— start of INFORMATION SHOWN —

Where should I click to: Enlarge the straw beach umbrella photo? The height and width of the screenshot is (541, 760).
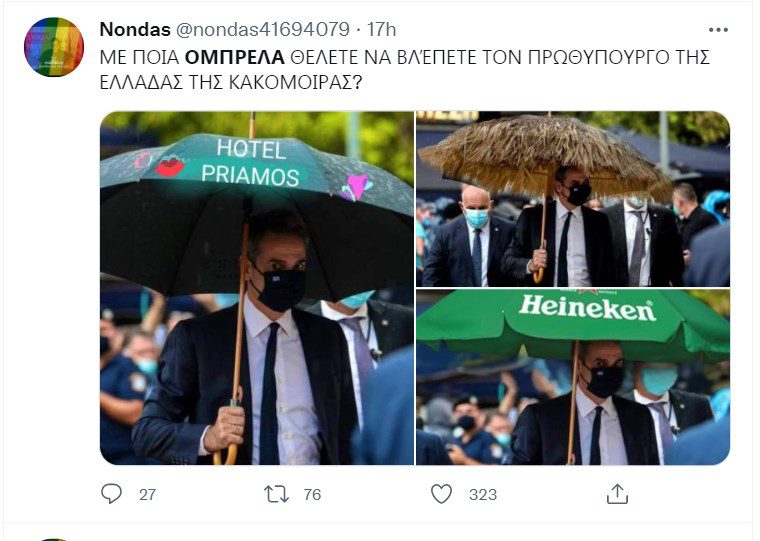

— end of INFORMATION SHOWN —
— start of INFORMATION SHOWN —

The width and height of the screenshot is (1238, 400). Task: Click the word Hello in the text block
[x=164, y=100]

— end of INFORMATION SHOWN —
— start of INFORMATION SHOWN —

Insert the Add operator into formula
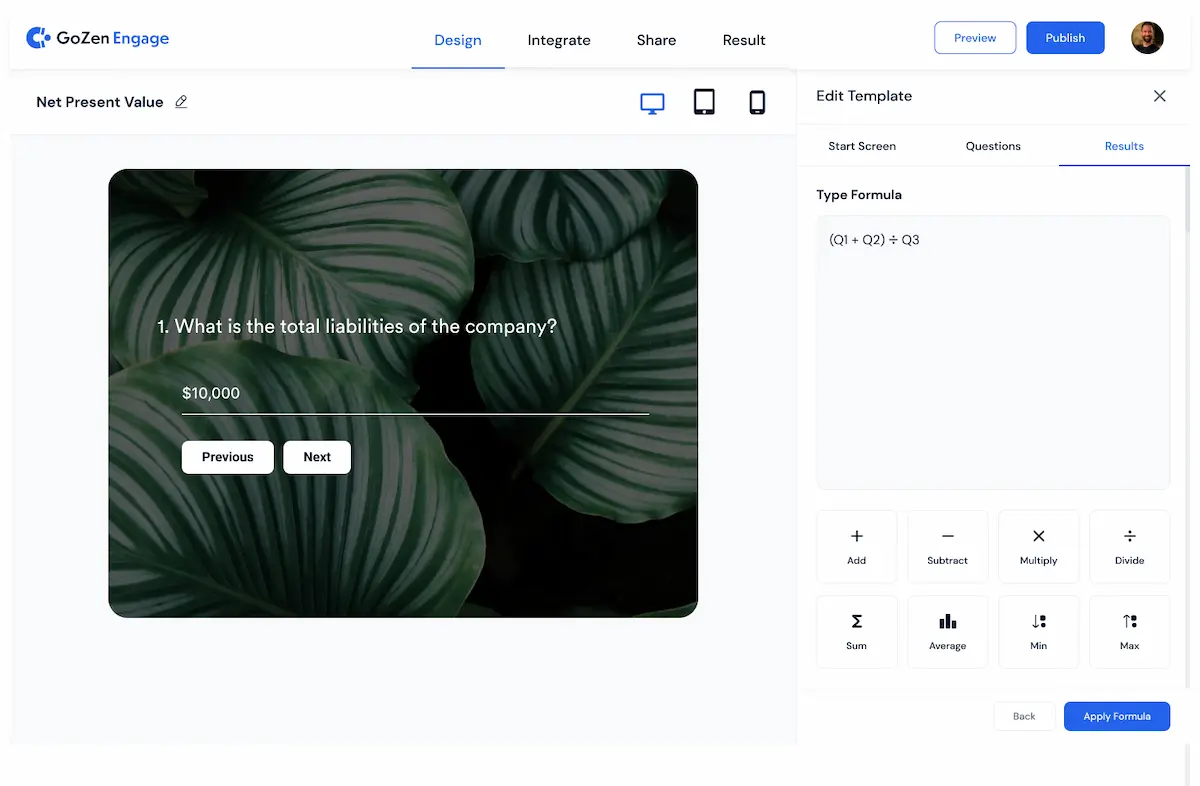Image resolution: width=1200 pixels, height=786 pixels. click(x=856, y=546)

— end of INFORMATION SHOWN —

■ WHAT THIS TASK INVOLVES ■
Retype the material from the line containing "The width and" through the line containing "[x=164, y=100]", both lines included.

■ RESPONSE ■
The width and height of the screenshot is (1238, 400). Task: Click the word Hello in the text block
[x=164, y=100]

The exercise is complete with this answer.